Wrong... Hard drive controllers, etc. can also use the 16bit slot. It's
not
just for video cards.

wont that make a really really massive hard drive controller? it will allow
multiple connections to the one slot... so itll be like a connection into
the pci express x16 slot and then say 2 ATA slots mounted onto that?

thats what i done get... why plug a hdd into a massive slot? and why plug
hdd controlers into massive slots, why not just scrap the slot and devlop a
way of linking them directly to the PCI x16 bus or is that what you are
saying?
 
G

Glitch

Christo said:
thats what i done get... why plug a hdd into a massive slot? and why plug
hdd controlers into massive slots, why not just scrap the slot and devlop a
way of linking them directly to the PCI x16 bus or is that what you are
saying?
I think he was wrong about that part.All the new PCI-Express motherboards
have 4 S-ATA controllers nad 2-4 ATA controllers.There is no way you can
plug a HDD controller into PCI-Express x16.
 
N

Noozer

Glitch said:
devlop
I think he was wrong about that part.All the new PCI-Express motherboards
have 4 S-ATA controllers nad 2-4 ATA controllers.There is no way you can
plug a HDD controller into PCI-Express x16.

Never seen a RAID controller?

My friend has eight 250gig Maxtor drives on a 133Mhz PCI-X RAID controller
and is looking at another eight drives in the near future. Show me an
onboard controller that can do this.
 
C

Cuzman

" My friend has eight 250gig Maxtor drives on a 133Mhz PCI-X RAID
controller and is looking at another eight drives in the near future. Show
me an onboard controller that can do this. "


But PCI-X is not the same as PCI-Express. On server boards with PCI-X,
there is also an AGP port for the graphics. It is generally considered that
you would never want eight hard drives in a desktop system, so I sincerely
doubt that PCI-Express will be used for anything other than graphics. After
all, was AGP used for anything else?
 
N

Noozer

Cuzman said:
" My friend has eight 250gig Maxtor drives on a 133Mhz PCI-X RAID
controller and is looking at another eight drives in the near future.

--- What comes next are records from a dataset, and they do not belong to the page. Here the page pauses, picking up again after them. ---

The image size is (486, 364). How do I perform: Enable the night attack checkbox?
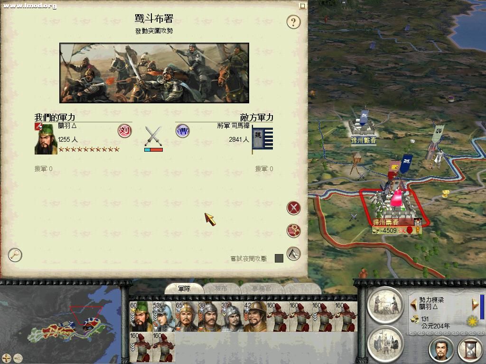(x=279, y=258)
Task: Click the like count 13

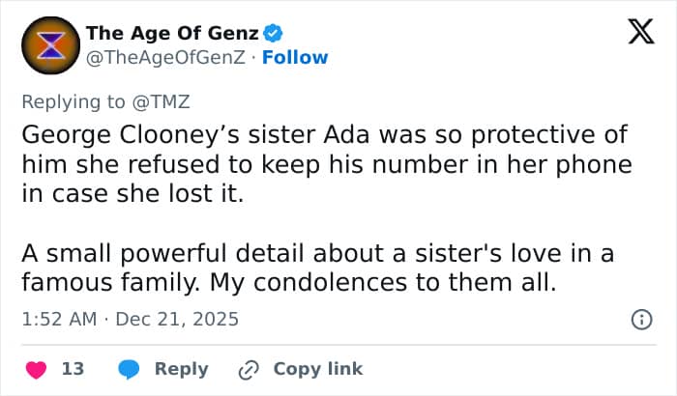Action: [74, 369]
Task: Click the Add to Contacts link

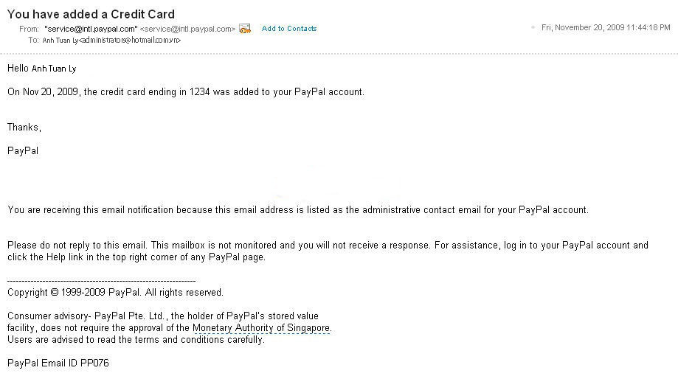Action: 289,29
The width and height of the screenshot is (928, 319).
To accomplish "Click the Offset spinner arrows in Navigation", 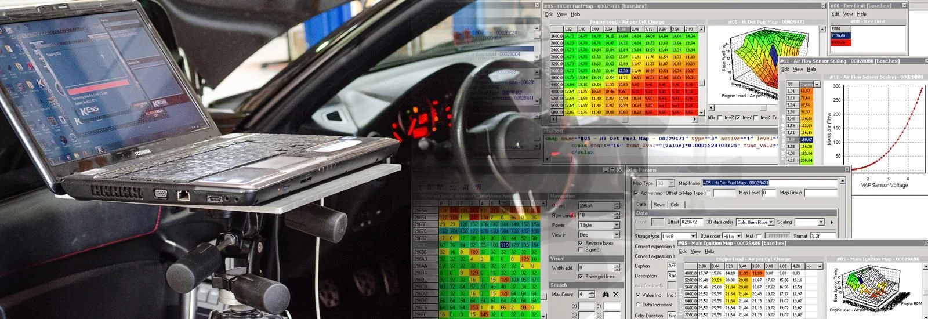I will [x=617, y=205].
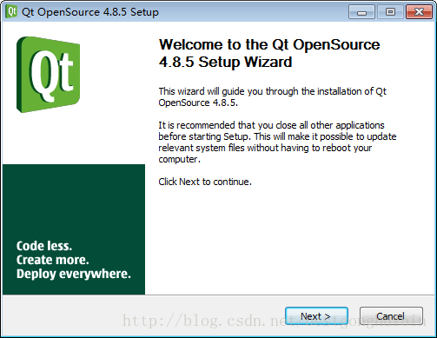Click the white area below the Qt logo
The image size is (437, 338).
[74, 139]
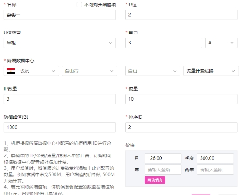
Task: Expand the 流量计费线路 line dropdown
Action: 211,71
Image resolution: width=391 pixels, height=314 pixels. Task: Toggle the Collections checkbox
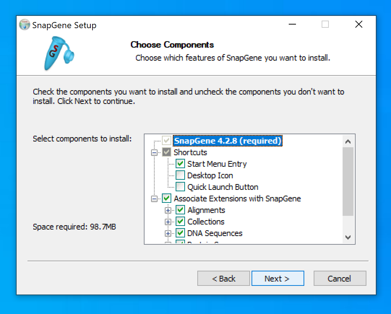180,222
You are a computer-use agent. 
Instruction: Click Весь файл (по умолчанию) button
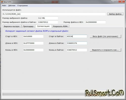(105, 36)

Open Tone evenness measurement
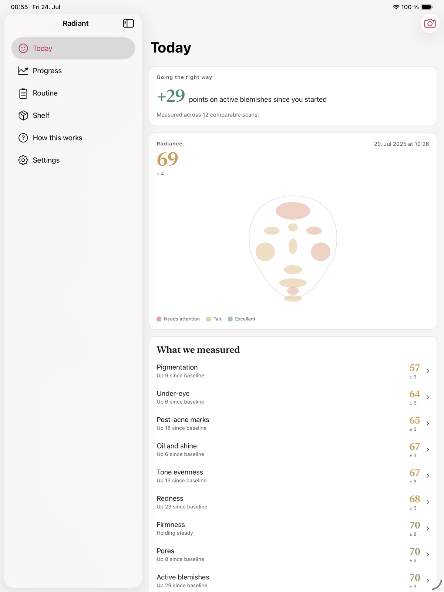pyautogui.click(x=293, y=476)
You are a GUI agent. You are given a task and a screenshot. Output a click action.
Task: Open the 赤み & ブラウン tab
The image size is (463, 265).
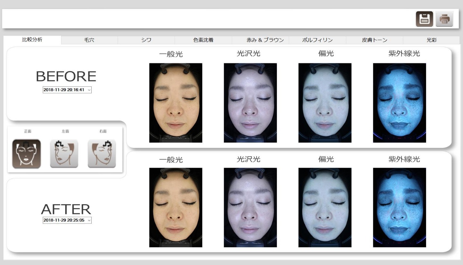pos(260,40)
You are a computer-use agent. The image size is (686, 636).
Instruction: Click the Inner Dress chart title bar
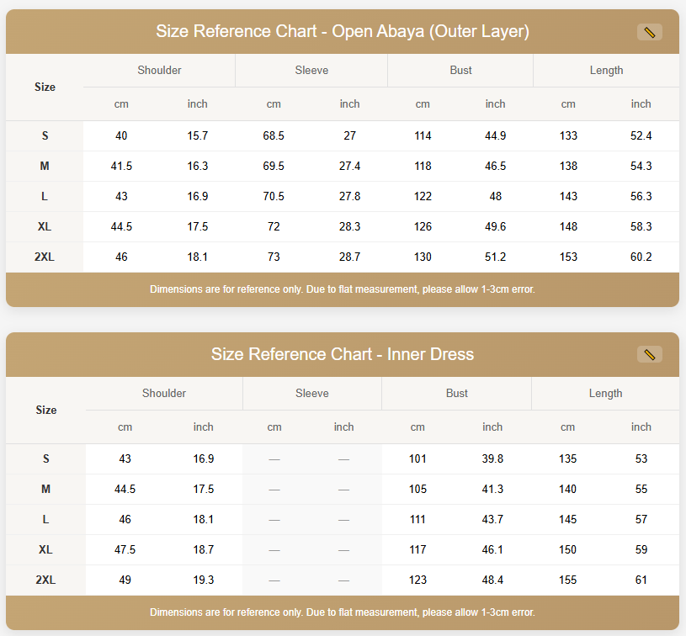click(343, 354)
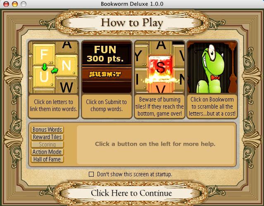Click the green arrows on the letter tiles
The height and width of the screenshot is (206, 264).
(50, 68)
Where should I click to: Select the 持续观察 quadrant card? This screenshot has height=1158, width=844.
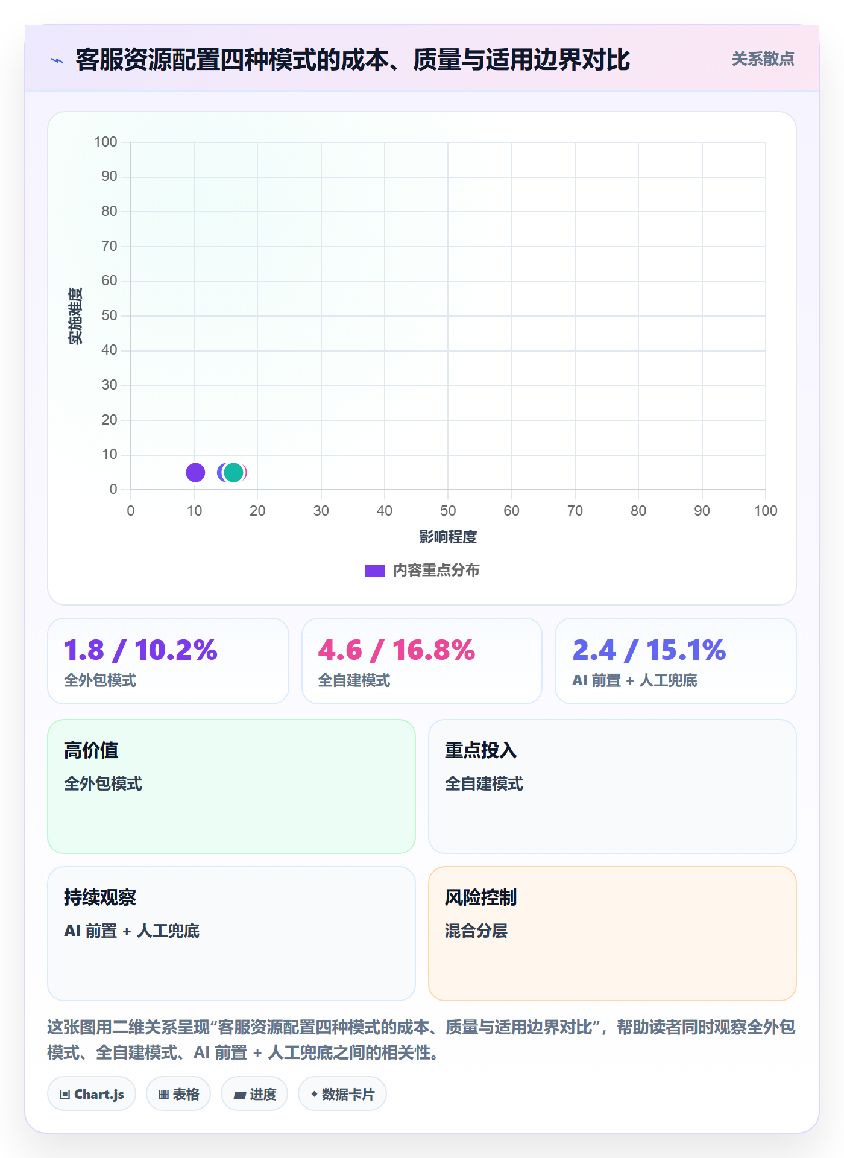tap(231, 934)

Show
me an onboard controller that can do this. "

But PCI-X is not the same as PCI-Express. On server boards with PCI-X,
there is also an AGP port for the graphics. It is generally considered that
you would never want eight hard drives in a desktop system, so I sincerely
doubt that PCI-Express will be used for anything other than graphics. After
all, was AGP used for anything else?

But you're missing the point... A 16 bit PCI-e slot is not just for video
cards. It's for anything high bandwidth. There's no reason that a hard drive
controller or even a high end LAN card couldn't go in there. The only reason
he went with PCI-X is that PCI-e didn't exist yet. (BTW, most PCI-X boards
have onboard video and no AGP - it was a bit of work to find a decent board
that had PCI-X and AGP for dual Opterons.)

When AGP came around it was just another PCI bus dedicated to graphics. Over
time it got faster, etc. It wasn't called PCI because it was graphics only.

BTW, the only diference between a server and desktop system is what you do
with it, no the hardware it's built with.